The energy in the room kicked into higher gear as the next panel, entitled “Defending Union Power: Protecting Workers’ Rights in Uncertain Times” assembled.

“How many of y’all are members of a union?” Rev. Al Sharpton, moderator for this panel, asked the audience, who promptly erupted into cheers. Sharpton introduced Claude Cummings Jr, president of the Communication Workers of America (CWA); Everett Kelly, president of the American Federation of Government Employees (AFGE); Rebecca S. “Becky” Pringle, President of the National Education Association; Lee Saunders, president of the American Federation of State, County and Municipal Employees (AFSCME); and Randi Weingarten, President of the American Federation of Teachers.
A remarkable panel
The labor panel was remarkable in that it did not appear in National Action Network schedules available online. But, as the panel made crystal clear to the audience, the attack on diversity, equity, and inclusion (DEI) and Trump’s general bigotry cannot be separated from its attacks against organized labor.
“If this president and administration have their way, they will literally try to wipe labor out,” Rev. Sharpton warns. “If it was not for labor, there would not have been a civil rights movement. Let’s be clear.”
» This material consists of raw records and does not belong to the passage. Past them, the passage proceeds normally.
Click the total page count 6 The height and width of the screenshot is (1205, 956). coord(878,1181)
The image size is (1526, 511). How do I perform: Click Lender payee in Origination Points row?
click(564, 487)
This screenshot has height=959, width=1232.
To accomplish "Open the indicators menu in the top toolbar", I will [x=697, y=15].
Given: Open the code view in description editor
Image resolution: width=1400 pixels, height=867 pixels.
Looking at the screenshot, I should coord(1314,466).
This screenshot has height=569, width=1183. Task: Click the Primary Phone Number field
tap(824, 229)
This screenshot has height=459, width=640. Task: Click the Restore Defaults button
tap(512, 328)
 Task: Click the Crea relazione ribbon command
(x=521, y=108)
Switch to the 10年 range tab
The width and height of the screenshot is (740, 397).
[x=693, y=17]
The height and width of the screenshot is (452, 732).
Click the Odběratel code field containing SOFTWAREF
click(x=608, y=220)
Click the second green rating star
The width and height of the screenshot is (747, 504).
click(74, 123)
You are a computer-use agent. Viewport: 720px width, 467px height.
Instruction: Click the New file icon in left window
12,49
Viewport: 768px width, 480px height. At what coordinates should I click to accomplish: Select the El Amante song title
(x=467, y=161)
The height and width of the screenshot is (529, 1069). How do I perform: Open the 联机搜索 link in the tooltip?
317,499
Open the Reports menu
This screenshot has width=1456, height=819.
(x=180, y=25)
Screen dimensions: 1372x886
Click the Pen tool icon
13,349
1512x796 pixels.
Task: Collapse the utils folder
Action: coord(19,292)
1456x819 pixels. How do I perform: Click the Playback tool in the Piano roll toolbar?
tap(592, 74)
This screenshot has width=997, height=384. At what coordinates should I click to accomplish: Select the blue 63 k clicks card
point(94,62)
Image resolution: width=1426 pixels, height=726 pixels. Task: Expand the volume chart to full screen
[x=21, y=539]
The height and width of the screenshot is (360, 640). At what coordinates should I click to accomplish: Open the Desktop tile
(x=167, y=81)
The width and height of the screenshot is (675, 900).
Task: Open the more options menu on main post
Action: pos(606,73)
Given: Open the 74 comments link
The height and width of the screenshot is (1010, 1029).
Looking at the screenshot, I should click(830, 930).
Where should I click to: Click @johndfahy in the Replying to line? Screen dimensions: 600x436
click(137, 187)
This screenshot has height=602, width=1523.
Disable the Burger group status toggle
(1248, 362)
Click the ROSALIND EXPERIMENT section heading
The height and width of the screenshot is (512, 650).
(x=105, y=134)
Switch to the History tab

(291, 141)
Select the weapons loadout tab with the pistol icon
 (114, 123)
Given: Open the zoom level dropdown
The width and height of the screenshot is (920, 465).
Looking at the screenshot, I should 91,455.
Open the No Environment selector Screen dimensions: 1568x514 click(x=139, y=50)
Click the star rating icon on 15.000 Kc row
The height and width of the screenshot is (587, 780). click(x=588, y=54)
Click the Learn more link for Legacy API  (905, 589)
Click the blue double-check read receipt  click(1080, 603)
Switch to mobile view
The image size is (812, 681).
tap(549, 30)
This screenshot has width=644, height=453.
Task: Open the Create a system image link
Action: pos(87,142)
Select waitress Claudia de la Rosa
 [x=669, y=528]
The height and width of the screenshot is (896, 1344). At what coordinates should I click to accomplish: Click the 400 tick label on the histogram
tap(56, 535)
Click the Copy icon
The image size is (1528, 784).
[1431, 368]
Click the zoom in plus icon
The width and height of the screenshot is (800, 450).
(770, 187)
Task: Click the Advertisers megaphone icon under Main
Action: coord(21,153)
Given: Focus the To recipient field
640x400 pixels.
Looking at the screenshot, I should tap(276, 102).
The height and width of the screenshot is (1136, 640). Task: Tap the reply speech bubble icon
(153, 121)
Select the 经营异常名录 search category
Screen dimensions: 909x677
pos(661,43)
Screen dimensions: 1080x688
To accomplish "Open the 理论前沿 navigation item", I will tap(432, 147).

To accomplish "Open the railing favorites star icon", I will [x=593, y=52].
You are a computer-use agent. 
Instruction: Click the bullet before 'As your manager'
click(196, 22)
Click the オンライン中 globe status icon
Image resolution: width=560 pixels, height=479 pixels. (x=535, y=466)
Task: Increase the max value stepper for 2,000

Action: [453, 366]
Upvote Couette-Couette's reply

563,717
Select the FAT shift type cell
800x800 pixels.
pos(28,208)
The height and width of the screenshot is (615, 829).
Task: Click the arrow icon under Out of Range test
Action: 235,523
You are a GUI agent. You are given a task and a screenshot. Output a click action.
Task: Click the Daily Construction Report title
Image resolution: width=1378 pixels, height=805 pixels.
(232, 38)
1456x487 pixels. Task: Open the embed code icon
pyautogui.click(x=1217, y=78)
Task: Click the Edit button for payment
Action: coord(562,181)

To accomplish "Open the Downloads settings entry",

Rev. Sharpton then provided background history to the 1963 March on Washington to those present, though some must have surely been there in person. He explains how people who were showing up didn’t know they were there to hear Dr. King that day – they just knew that their unions had turned them out for racial equality and good jobs with dignity.
“They were organized by labor,” he says. “Our being a civil rights organization, we need to know that if labor goes, we go.”
The panelists then proceeded to articulate many of the ways that a new Trump administration aims to do just that: destruction of the National Labor Relations Board, slashing Medicaid and Social Security, revoking the bargaining rights for more than a million federal employees, and mass government layoffs.
Weingarten located the lie about efficiency and slothful government workers back four decades to Reagan, pointing out that the following Republican presidents have done nothing but worsen the public’s perception.
“We have to be on the defensive with court cases,” says Saunders of AFSCME. “More importantly, we need to go on the offense. It can’t just be labor. It’s got to be everybody.”
“People want the power that a union gives them,” Weingarten says. “All of us together need to fight back.”
Weingarten points out that the demoralization that some feel towards the lack of gains and the vulnerable position of the labor movement is real. She doesn’t shy away from it. She says that many are rightfully disappointed that “the arc that bends [towards justice] doesn’t bend fast enough. But Trump is counting on that disappointment. He’s counting on us being divided.”
Not shying away from calling Trump’s offensive what it really is, AFGE’s Everett Kelly has just one word to describe Trump’s disrupting social security, the Veterans Affairs administration, and collective bargaining: “evil.” The answer? Mobilization. He holds up a postcard exhorting the audience to call their representatives to object to the Trump agenda. “We need to stand up in the streets.”
Rebecca Pringle of NEA sums up the asks. “There will be big mobilizations on May 1st,” she says, alluding to International Workers Day. The crowd erupts into cheers. But until that day, and after, “I need you to stand in your power.”